The result not only picked up the sepia tinting, but also the squared-off boards on the porch. The shape was carried over into the boxy results. That’s ugly.
I’m a big fan of Dali, so I wondered what would happen if I used “The Persistence of Memory” as a filter.
I don’t get a filter based on the brush strokes, as I might expect given the Hopper filter. I get the color scheme, obviously. Am I seeing drooping clocks, as well?
Another try, this time with the Mona Lisa.
I think I’m getting the hang of it. Dreamscope creates a filter from an image that picks up the color scheme and some of the structural details, but weds that to a simplified base image with some rather harsh lines. This is not quite what I expected, and I don’t find faces growing out of random places on my neck particularly pleasing.
One more try, this time using an abstract created with Spirogrow and iColorama.

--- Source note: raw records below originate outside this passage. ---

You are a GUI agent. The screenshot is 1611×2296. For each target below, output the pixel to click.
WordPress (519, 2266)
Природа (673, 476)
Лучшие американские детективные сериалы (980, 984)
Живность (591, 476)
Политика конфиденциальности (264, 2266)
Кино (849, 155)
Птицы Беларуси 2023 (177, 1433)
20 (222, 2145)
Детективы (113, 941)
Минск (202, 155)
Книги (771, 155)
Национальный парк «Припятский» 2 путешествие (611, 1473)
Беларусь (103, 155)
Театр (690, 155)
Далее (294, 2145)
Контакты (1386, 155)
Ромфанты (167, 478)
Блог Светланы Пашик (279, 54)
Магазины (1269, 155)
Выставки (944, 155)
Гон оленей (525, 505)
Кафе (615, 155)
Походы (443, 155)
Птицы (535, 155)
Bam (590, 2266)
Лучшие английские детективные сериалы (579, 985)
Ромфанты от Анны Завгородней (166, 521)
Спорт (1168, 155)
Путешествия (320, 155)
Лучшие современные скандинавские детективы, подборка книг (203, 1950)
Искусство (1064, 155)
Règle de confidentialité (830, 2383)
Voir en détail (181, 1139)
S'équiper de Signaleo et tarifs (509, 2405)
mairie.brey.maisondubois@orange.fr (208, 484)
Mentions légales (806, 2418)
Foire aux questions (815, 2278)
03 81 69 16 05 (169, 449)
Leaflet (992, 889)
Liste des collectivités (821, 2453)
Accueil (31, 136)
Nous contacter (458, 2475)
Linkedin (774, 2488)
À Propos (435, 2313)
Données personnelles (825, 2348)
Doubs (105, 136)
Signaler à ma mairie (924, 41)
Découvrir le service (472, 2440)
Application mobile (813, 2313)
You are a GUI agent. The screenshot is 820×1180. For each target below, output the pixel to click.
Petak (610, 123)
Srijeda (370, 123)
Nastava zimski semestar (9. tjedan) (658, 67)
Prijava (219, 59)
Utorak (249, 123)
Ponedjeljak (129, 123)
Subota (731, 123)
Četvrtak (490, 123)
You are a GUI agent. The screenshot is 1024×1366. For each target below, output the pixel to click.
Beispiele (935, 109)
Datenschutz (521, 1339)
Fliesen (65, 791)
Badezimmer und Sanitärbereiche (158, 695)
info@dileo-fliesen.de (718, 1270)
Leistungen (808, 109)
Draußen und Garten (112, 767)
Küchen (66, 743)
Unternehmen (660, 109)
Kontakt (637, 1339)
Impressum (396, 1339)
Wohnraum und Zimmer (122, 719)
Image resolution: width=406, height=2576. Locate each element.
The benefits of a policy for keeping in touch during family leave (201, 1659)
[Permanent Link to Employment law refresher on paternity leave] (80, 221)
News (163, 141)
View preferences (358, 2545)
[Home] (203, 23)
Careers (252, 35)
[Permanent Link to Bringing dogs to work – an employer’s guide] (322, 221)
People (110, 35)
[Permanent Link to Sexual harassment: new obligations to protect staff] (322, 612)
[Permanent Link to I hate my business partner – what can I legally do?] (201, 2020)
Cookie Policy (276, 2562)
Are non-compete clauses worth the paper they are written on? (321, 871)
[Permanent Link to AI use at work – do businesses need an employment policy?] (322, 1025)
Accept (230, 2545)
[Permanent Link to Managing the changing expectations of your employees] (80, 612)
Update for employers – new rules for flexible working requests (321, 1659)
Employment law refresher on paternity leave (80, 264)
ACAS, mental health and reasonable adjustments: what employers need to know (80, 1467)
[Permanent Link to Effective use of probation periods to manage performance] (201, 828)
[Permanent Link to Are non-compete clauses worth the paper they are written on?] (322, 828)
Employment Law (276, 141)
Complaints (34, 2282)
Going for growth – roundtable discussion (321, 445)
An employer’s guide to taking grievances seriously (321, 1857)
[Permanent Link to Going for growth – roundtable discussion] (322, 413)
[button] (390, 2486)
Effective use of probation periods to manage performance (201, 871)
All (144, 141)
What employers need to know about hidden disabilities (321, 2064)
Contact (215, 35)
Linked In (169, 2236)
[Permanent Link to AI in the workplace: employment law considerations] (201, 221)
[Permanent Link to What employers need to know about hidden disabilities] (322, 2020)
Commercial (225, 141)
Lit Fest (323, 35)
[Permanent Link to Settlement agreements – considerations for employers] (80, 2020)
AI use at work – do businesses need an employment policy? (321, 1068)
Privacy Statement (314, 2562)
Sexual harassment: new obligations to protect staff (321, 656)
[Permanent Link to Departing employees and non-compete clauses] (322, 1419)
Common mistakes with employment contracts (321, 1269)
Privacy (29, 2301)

A qualified success, and I can see myself considering using that abstract as a filter on other images.
You can get some interesting results, if you have a lot of time to spend. In this image I used an image of red boots on wet asphalt as a filter for a too-dark selfie. It almost saves the image.
Just as a reminder that not all the filters are harsh, here is the same selfie I worked with above with the Facelift filter. This result actually came back in less than three minutes.
As with Artista Haiku last week, there are times when you can use the results blended with the original or with other apps to create something unique. Dreamscope has been getting a lot of use in some iPhoneography groups lately, and some of the users had some good results with Glaze in combination with Dreamscope. I used Glaze in a blend for the image below. Parts of it, like the window, I really like.
I turned this Dreamscope Picasso of Spaceship Earth into a painting using iColorama.
Just by using the Clashing filter on a relatively uniform abstract, I got the bold abstract below. None of the shapes seen were part of the low-contrast original.
In summary, Dreamscope returns low-resolution images after interminable wait times. There’s no way to know if a particular filter will work well with a particular image. It will occasionally result in spectacular images, like the Picasso landscape seen several images above or the beach scene below. Unfortunately, I don’t know if the results are really all that great, or if they just seem great because I spent hours trying different filters, and got really tired. For example, I can usually collect the 30-40 images I use for a tutorial within about 45 minutes. This week it took me three and a half hours, and I had to show you some results that are horrible.